Rushville Republican

February 18, 2013

Tax cap hit Rush Co. hard

Second largest impact in the state

Melissa Conrad
Rushville Republican

RUSHVILLE — Falling only behind Lake County in northern Indiana, Rush County was the second most negatively impacted county in the state when looking at funding cuts resulting from the tax cap implemented by the state. That’s according to a report shared by Mayor Mike Pavey during Tuesday’s meeting of the Rushville City Council.

Rushville itself suffered a loss of 38 percent of its tax funding in 2012.

Reedy Financial performed a 2012 end-of-year projections reports showing that Rush County was the second highest impacted county by the so called circuit breaker.

“[The] circuit breaker dropped our funding by 38 percent,” Mayor Pavey reported to the Rushville City Council at its most recent meeting. “38 percent of your budget we used to have is no longer there.”

How the city and county deal with those revenue shortfalls in the near and long-term remain to be seen.

Mayor Pavey thanked Council president Bob Bridges and members Brian Conner, Craig Smith, Brad Berkemeier and Brian Sheehan, and specifically thanked those who attended the hospital board meeting as discussions continue on how ambulance services will be delivered in the future for city residents. Discussions center on the city’s interest in having the Rushville Fire Department operate a local ambulance service with Rush Memorial Hospital as the supervising hospital. RMH currently operates the ambulance service for the city and acts as its own sponsoring hospital.

Pavey also announced that the system that will allow citizens to view Council meetings online in the near future has been installed. Tests are currently being run before the system goes live.

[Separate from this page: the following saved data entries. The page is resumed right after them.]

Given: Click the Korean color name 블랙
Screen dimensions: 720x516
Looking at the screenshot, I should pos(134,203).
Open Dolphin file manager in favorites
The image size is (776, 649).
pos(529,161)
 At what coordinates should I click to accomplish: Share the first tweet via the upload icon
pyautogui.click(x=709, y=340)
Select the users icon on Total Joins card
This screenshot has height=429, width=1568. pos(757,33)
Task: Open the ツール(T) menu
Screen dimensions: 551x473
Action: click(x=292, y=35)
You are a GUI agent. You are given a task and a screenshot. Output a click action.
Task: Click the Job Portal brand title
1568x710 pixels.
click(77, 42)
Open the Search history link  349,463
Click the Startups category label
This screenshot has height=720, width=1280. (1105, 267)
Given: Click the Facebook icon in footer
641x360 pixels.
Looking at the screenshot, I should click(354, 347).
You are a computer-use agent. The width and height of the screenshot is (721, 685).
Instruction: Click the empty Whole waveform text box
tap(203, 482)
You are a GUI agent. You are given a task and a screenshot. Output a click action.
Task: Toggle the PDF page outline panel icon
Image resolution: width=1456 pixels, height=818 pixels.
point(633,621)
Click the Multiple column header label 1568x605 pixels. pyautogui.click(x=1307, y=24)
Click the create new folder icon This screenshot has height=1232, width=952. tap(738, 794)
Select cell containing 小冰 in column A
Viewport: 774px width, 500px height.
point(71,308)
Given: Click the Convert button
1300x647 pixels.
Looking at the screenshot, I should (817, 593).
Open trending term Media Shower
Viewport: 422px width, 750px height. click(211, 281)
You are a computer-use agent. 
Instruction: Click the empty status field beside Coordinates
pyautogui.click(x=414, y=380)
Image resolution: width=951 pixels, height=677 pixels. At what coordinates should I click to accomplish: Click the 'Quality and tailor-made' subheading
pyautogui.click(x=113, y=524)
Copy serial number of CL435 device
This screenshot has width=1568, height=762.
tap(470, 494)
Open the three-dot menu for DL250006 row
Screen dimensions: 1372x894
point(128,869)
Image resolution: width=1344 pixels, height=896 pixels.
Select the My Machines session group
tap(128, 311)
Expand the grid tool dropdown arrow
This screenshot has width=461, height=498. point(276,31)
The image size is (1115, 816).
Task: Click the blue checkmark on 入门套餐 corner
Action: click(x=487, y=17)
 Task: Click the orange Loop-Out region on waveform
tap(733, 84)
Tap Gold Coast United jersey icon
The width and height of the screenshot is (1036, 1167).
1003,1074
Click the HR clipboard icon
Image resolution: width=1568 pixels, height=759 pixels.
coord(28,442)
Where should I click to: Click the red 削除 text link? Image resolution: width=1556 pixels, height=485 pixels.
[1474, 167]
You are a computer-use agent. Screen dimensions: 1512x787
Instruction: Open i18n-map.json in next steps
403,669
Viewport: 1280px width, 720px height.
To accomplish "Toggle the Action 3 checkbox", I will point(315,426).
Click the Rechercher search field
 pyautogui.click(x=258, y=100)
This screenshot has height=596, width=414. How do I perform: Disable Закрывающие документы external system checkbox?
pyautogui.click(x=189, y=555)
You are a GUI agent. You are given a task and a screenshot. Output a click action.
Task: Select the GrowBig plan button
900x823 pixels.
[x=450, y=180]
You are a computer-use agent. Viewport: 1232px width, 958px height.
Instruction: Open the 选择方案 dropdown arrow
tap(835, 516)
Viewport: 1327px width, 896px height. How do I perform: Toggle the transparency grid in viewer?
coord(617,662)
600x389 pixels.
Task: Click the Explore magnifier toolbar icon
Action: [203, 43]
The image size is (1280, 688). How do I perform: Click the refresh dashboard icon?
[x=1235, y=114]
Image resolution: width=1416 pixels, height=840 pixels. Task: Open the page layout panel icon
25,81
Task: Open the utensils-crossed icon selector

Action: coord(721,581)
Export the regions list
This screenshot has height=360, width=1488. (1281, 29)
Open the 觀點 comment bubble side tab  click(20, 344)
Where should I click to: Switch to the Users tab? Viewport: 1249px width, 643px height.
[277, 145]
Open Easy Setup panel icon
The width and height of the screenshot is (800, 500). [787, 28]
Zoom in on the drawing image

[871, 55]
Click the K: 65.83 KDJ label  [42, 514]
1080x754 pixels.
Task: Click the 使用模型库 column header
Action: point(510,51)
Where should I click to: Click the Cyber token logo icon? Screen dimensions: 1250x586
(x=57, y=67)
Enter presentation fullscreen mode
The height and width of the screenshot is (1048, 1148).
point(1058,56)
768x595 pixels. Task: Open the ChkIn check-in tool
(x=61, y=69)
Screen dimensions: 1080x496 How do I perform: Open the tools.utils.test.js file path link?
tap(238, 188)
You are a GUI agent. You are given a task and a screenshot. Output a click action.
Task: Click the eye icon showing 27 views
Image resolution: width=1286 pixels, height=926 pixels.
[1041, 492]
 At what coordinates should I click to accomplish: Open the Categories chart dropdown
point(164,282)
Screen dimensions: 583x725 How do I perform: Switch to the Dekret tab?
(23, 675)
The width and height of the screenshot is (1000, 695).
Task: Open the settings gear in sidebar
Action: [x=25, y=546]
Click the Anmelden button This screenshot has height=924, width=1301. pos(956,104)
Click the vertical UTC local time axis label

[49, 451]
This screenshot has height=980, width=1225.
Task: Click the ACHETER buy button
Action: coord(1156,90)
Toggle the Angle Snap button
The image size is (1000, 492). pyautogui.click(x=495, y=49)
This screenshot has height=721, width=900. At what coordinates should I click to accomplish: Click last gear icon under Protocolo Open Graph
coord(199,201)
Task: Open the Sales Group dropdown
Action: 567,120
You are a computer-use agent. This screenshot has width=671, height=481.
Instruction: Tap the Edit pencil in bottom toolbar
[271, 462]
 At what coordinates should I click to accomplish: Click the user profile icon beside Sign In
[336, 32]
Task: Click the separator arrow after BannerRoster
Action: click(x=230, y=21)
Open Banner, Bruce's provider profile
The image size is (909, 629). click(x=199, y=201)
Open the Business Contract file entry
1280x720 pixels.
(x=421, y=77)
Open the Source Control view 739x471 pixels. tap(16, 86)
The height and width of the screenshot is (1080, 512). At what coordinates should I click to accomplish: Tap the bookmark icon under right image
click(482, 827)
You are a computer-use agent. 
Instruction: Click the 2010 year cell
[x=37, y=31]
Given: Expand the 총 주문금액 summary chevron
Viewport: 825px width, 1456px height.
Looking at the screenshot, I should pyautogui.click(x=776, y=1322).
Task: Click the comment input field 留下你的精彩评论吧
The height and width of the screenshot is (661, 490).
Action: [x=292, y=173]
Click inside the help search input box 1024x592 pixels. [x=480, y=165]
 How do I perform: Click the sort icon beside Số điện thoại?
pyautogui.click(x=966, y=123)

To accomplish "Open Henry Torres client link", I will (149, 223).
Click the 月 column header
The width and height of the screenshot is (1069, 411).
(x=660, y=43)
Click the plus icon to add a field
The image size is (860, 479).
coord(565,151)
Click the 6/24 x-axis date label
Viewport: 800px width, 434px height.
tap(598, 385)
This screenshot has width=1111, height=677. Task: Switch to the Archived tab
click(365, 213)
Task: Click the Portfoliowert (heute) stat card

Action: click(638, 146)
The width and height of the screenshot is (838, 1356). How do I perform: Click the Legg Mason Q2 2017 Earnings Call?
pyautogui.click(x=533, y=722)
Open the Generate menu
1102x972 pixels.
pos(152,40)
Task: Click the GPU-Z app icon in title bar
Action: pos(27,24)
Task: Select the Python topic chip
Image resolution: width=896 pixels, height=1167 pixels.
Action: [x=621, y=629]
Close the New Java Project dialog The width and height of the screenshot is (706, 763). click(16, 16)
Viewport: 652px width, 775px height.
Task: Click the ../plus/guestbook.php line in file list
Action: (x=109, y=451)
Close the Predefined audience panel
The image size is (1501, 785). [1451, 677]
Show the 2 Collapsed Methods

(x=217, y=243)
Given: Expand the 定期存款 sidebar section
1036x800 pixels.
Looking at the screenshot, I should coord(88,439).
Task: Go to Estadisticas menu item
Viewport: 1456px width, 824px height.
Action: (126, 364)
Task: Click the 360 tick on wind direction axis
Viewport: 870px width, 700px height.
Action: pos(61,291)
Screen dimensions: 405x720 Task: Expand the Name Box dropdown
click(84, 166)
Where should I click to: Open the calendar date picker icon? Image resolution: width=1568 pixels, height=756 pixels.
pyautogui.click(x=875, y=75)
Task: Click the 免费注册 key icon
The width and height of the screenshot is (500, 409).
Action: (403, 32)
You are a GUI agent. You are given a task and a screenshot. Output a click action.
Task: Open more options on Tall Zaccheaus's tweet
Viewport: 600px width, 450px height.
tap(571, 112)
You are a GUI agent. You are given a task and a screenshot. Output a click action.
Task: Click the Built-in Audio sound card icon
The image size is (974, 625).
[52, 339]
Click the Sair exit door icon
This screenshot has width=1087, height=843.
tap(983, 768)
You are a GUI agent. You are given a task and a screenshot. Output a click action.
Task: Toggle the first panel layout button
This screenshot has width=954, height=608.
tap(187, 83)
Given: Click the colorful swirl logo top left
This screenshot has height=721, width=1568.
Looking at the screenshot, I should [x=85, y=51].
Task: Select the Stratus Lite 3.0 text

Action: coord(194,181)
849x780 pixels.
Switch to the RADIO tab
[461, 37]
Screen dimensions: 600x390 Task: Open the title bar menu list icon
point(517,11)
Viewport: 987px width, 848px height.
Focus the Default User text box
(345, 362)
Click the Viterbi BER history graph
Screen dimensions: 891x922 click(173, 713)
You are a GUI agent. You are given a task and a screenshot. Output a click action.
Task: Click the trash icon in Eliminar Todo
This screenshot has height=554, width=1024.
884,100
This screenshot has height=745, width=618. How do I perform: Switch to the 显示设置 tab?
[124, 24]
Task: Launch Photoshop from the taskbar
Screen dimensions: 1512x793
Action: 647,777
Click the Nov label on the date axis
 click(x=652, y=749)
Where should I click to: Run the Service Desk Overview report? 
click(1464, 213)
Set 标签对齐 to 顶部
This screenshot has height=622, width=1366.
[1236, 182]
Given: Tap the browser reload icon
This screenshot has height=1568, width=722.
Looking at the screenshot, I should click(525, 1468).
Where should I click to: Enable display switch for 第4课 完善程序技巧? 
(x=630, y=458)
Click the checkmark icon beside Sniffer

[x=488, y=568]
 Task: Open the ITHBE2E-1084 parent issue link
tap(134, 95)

A link to the stream from the meetings will be available through the city’s website and an announcement will be made when the city begins making those videos of meetings available.

Other items noted by Pavey include John McCane being named the new director of the ECDC, the VFW building being removed by the Rushville Street Department, and continuing to focus on the Comprehensive Plan survey being readied for long-term planning in the city.

Pavey spent several minutes reviewing looming Combined Sewer Overflow mandated improvements the city faces that will total in the millions in costs.

The Utility Board has been meeting with the firms of Crowe & Donahue to discuss the CSO project and has received rate study information.

The Utility Board and the mayor would like to meet with a couple of Board of Works members, two Council members and two Utility Board members to develop a plan as to what we will need to do about the CSO problem.

Pavey said the biggest piece they need to consider is likely that the city has a water rate and a sewer rate. With this CSO project, the city has been informed that there is a water situation, a sewer situation, and a storm water situation. Presently, fees include the storm water with the water and sewer.

The question, according to Pavey, is do we want to go with a water rate, sewer rate and a storm sewer rate?

“It’s probably the most complicated water and sewer issue we’ve had in my lifetime, I would guess,” Pavey said while asking two Council members to serve on the proposed study group.

Fire chief Chuck Jenkins also announced that Chuck Kemker has given his notice of resignation effective March 6.

Kemker has been hired as the new full-time EMA director for the county.

Kemker thanked the city and said that he hoped he was able to make a difference in the lives and safety of the citizens of Rushville while on the fire department.

Interviews are underway to fill the RFD vacancy.